The effects of Ni doping on microstructural variations and interfacial reactions in Cu/Sn-3.0Ag-0.5Cu-xNi/Au/Ni sandwich structures were investigated. The sandwich structures, i.e., Cu/Sn-3.0Ag-0.5Cu/Au/Ni and Cu/Sn-3.0Ag-0.5Cu-0.1Ni/Au/Ni (wt.%), were reflowed and isothermally aged at 150°C for 500 h. The behavior of Ni and Cu migration in the solders before and after aging was investigated using field-emission electron probe microanalysis (FE-EPMA), and the microstructure evolution of the solders with Ni doping was investigated.
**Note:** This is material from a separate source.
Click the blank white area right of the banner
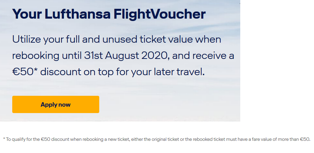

It was observed that Ni migrated to the board Cu-side, while Cu tended to migrate toward the Ni/Au package side, and two different types of (Cu,Ni)6Sn5 intermetallic compounds (IMCs), one with 19.8 at.% to 23.4 at.% Ni and the other with 1.3 at.% to 6.4 at.% Ni content, were found. Regarding interfacial reactions, it was identified that the local Ni and Cu concentrations affected the formation of (Cu,Ni)6Sn5. Redistribution of Ni and Cu was correlated with the formation mechanism of interfacial (Cu,Ni)6Sn5.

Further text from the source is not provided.